カラオケの機械の所から自分の席に戻る途中に下手な歌声の彼女と目が合って、彼女は私を睨んでいたが気にしなかった。


「リカちゃんえらい~」と満足気な声でそう言ってくれたキョウちゃんの顔を見て私は嬉しくなる。目の前のホスト達は何が起こったのかわかっていないようで不思議そうな顔をしている。


そんな事をしている間に私達3人はいい気分で酔っ払う。3人でカラオケを歌う事になってホストに曲を入れてもらう。そしていよいよ曲が始まった、と思った矢先に曲が止まる。一瞬戸惑ったが原因はすぐに理解した。私はさっきの下手な声の彼女を睨みつける。
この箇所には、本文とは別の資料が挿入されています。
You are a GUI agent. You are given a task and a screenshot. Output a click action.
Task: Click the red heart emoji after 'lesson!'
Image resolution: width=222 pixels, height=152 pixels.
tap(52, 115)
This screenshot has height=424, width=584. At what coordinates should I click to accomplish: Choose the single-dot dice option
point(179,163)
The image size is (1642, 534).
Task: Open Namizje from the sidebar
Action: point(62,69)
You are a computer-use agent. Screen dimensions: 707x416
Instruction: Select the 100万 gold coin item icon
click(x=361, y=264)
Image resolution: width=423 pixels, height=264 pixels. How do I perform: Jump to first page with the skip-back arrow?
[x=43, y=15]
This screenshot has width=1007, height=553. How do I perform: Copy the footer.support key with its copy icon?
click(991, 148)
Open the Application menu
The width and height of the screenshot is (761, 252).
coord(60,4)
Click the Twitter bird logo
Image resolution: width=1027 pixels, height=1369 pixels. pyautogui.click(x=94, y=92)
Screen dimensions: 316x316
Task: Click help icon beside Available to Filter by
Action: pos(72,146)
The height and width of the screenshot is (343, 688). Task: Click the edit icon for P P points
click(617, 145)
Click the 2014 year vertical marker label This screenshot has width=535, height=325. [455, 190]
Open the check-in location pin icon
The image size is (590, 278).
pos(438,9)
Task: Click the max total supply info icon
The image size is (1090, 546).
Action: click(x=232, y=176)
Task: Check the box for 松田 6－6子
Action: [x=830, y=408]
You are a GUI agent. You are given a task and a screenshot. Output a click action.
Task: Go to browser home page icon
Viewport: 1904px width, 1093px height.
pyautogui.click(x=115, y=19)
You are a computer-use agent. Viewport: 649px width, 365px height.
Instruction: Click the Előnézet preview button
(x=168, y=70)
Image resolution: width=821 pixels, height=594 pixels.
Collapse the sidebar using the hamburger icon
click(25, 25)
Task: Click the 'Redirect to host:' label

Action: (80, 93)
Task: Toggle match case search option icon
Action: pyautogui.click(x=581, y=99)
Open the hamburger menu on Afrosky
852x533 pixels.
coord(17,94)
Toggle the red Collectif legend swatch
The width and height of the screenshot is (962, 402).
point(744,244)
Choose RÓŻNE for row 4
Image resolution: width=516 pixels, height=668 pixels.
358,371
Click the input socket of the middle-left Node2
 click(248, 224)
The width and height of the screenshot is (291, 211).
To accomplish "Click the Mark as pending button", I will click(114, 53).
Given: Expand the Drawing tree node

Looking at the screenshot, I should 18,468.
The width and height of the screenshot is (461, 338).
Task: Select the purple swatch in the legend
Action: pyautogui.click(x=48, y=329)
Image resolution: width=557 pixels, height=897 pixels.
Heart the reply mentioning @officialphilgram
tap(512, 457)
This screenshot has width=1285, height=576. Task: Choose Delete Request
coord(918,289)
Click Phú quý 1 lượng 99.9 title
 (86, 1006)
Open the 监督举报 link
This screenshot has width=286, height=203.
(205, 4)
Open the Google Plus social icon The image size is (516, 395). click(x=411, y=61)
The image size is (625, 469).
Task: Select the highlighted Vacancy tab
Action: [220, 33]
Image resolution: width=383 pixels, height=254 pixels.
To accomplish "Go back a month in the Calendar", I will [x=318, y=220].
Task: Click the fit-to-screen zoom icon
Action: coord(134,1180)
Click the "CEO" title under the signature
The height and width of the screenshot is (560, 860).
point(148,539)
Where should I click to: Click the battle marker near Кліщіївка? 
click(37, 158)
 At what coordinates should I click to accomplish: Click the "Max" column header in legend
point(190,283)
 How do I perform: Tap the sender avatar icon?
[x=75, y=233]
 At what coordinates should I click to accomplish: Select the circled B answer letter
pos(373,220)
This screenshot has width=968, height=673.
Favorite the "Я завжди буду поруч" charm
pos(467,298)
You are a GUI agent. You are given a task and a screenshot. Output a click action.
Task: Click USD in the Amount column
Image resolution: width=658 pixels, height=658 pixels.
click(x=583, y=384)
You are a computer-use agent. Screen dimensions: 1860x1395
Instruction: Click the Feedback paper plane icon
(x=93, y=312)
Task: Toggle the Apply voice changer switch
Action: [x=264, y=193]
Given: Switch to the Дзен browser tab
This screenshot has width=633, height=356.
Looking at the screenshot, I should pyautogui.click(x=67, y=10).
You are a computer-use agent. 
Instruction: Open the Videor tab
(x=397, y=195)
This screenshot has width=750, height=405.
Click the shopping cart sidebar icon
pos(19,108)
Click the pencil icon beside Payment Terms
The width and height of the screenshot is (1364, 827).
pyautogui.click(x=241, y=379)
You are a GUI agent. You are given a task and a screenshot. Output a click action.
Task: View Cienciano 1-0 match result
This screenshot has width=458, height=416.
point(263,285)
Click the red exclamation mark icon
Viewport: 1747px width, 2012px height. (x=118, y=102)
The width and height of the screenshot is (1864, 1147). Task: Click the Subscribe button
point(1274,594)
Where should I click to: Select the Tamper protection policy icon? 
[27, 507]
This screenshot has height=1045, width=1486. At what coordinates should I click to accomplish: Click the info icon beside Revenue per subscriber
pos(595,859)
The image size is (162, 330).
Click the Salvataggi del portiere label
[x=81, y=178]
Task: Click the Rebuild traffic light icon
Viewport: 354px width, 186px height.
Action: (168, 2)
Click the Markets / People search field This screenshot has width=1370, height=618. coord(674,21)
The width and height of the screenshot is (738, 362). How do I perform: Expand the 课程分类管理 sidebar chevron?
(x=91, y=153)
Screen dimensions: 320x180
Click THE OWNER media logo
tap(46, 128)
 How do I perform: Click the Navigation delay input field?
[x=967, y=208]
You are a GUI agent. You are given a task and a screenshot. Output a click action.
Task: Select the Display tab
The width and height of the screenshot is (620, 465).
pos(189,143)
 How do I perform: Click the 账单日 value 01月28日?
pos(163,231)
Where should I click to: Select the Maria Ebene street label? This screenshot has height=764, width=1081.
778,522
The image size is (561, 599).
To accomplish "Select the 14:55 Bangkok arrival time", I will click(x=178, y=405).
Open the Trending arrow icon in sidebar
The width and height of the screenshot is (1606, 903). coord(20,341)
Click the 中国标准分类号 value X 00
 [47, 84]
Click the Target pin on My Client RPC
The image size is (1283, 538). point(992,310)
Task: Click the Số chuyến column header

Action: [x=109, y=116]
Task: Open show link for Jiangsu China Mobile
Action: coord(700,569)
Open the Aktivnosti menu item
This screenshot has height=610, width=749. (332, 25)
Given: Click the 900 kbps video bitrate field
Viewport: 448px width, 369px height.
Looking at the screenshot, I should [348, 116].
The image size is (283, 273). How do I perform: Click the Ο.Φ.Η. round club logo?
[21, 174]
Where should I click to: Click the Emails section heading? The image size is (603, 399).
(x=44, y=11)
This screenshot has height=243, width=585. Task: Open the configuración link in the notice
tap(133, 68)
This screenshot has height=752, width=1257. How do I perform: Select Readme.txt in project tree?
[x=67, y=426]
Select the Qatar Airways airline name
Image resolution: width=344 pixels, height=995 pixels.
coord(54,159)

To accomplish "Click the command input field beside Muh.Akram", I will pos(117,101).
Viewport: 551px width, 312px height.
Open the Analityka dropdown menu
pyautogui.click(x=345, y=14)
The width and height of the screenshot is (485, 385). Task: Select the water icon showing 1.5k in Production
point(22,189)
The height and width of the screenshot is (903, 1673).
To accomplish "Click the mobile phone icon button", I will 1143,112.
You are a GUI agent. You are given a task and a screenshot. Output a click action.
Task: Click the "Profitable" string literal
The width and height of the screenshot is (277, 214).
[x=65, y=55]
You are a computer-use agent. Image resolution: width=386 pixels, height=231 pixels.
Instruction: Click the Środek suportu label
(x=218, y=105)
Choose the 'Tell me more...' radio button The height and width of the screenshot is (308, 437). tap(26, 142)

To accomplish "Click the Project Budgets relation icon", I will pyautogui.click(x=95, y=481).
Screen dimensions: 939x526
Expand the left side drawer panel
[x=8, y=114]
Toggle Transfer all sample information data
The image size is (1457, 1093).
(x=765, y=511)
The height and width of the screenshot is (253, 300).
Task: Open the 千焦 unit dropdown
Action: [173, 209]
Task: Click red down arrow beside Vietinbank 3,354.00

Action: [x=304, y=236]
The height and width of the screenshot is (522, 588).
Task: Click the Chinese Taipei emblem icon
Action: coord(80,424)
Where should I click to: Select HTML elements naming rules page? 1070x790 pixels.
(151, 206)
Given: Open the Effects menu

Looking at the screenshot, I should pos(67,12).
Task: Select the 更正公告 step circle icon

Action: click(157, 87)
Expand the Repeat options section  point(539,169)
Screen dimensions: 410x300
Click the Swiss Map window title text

一瞬その彼女と目があったが、すぐに彼女は目をそらした。つまらない女…そう思う。


気を取り直してもう1度歌を入れ直す。曲が流れ始めて10秒も経たないうちにまた曲が止まる。…またあの女か…キョウちゃんの顔を覗くと不機嫌な顔で一言だけ呟いた「行け。」キョウちゃんのGOサインを受けた私はすぐさま手にもっていたビール瓶を床に叩きつける。バリーン!と景気のいい音を立ててビール瓶が砕け散る。一瞬の静寂、そして次の瞬間には下手な声の彼女のもとへ駆け出していた。店の注目が一気に私の所へ集中する。